[Start TEXT TO READ]

One Pipeline, Any Broker: Kafka, Pulsar, RabbitMQ, and Cloud Queues Without Lock-In

The broker is an implementation detail. Most pipelines don't treat it that way.

Open almost any production .NET streaming service and you will find the broker's client SDK woven through the business logic. The Confluent consumer loop sits next to the deserialization code, which sits next to the aggregation, which sits next to the producer that writes results back out. It works — until the day someone decides to move from Kafka to Pulsar, or to ingest from RabbitMQ while a managed Kafka cluster handles the output, or simply to write a unit test that doesn't require a running broker.

At that point the cost of coupling shows up all at once. The consumer loop, the offset handling, the topic names, and the serializer are all tangled into the same methods that do the actual work. Switching brokers is not a config change; it's a rewrite. And testing the interesting part — the Map/Filter/Aggregate logic — means standing up infrastructure you don't actually want in your test suite.

Cortex draws the line in a different place. Where your data comes from and where it goes are operators attached to the edges of a pipeline. The transformation logic in the middle never names a broker.

Rendering diagram…

The abstraction: `ISourceOperator` and sink operators

A Cortex stream has exactly one entry point and one or more exits. Both are pluggable.

A source operator implements ISourceOperator. The interface is deliberately small — two methods:

Start(Action<object> emit) — the framework hands your source an emit callback. Whenever a record arrives (from a Kafka topic, an SQS poll loop, a timer, anything), you call emit(record) and it flows downstream. Start must not block; it spawns background work and returns.
Stop() — cease emitting and release resources.

[End TEXT TO READ]
[Start DATA SHOWN]

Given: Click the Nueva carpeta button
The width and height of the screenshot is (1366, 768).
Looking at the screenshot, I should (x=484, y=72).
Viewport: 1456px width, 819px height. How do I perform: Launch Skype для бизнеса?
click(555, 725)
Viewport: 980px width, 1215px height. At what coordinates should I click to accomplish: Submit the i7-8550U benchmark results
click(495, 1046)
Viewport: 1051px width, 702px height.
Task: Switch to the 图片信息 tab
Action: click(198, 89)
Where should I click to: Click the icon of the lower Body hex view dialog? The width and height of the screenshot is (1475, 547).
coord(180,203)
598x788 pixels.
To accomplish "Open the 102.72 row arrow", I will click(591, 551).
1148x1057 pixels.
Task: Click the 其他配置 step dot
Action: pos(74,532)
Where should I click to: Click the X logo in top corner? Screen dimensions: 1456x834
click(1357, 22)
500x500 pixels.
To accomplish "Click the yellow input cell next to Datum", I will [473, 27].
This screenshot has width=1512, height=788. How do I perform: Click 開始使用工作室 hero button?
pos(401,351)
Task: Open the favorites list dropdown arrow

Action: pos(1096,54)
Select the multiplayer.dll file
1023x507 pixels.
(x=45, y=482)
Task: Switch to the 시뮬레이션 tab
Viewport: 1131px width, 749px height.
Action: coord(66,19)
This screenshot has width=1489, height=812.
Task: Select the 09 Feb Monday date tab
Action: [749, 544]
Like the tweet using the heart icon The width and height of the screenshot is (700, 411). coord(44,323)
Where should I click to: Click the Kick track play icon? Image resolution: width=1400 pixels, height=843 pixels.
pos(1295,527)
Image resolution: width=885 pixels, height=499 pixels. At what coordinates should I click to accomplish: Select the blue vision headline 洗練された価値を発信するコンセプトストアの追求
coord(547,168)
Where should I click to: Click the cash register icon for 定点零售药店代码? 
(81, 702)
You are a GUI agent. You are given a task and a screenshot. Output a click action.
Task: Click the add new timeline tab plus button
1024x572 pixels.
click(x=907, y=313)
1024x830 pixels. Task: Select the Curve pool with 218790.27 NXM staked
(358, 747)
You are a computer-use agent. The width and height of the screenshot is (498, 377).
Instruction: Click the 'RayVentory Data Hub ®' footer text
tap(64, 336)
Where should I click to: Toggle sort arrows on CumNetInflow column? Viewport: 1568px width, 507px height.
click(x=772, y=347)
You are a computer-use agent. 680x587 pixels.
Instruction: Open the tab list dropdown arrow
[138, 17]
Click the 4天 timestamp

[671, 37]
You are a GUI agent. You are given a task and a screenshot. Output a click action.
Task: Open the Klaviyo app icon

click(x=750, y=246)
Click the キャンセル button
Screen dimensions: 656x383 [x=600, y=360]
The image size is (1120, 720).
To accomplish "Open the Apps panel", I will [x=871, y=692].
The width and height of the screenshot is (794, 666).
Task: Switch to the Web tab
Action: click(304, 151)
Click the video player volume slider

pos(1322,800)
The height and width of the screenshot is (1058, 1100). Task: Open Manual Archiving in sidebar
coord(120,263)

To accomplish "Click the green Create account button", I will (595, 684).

[End DATA SHOWN]

### WHAT TO DO
Proceed with the article on broker-agnostic Cortex pipelines, continuing from its last sentence shown.

### EXERCISE OUTPUT
Internally, Cortex wraps your source in a SourceOperatorAdapter that bridges it to the rest of the pipeline and hooks telemetry. You attach a source with .Stream(sourceOperator). You attach a sink with .Sink(action) for an inline lambda, or .Sink(sinkOperator) for a reusable terminal operator that writes to an external system.

Everything between the source and the sink — .Map(...), .Filter(...), .GroupBySilently(...), .AggregateSilently(...) — operates on your domain types and has no idea what's on either end.

A note on the docs: some integration pages currently show .Source(...) and .Source(). The method on the v3 builder is .Stream(...) (with a source operator) or .Stream() (no args, in-app). The snippets below use the correct form.

Step 1: Build the pipeline against nothing

Start with an in-app stream. Call .Stream() with no arguments and Cortex gives you a pipeline you feed by hand with stream.Emit(...). No broker, no SDK, no network.

using Cortex.Streams;
using Cortex.States;   // InMemoryStateStore lives here

public record Order(string CustomerId, decimal Amount, DateTime PlacedAt);

// The business logic, defined once, fed by nothing in particular.
var stream = StreamBuilder<Order>
    .CreateNewStream("order-totals")
    .Stream()                                   // in-app source
    .Filter(o => o.Amount > 0)
    .Map(o => o with { Amount = o.Amount * 1.0825m })   // add tax
    .GroupBySilently(o => o.CustomerId, stateStoreName: "by-customer")
    .AggregateSilently<string, decimal>(
        o => o.CustomerId,
        (total, o) => total + o.Amount,
        stateStoreName: "customer-totals")
    .Sink(o => Console.WriteLine($"{o.CustomerId}: {o.Amount:C}"))
    .Build();

stream.Start();

stream.Emit(new Order("c-1", 50m, DateTime.UtcNow));
stream.Emit(new Order("c-1", 30m, DateTime.UtcNow));
stream.Emit(new Order("c-2", 99m, DateTime.UtcNow));

// Read the aggregated state directly — no broker involved.
var totals = stream.GetStateStoreByName<InMemoryStateStore<string, decimal>>("customer-totals");
foreach (var kv in totals.GetAll())
    Console.WriteLine($"running total {kv.Key} = {kv.Value:C}");

stream.Stop();

This is a complete, runnable unit test. You assert on the state store after emitting a known set of records. The filter, the tax calculation, and the per-customer aggregation are exercised with zero infrastructure. That is the whole point: the logic you care about is testable in isolation because the broker was never part of it.

Step 2: Same pipeline, attach Kafka

Now take that identical downstream chain and put Kafka in front of it. The only change is the first line after .CreateNewStream(...): instead of .Stream(), pass a KafkaSourceOperator<T>.

using Cortex.Streams;
using Cortex.Streams.Kafka;

var source = new KafkaSourceOperator<Order>(
    bootstrapServers: "localhost:9092",
    topic: "orders");

var stream = StreamBuilder<Order>
    .CreateNewStream("order-totals")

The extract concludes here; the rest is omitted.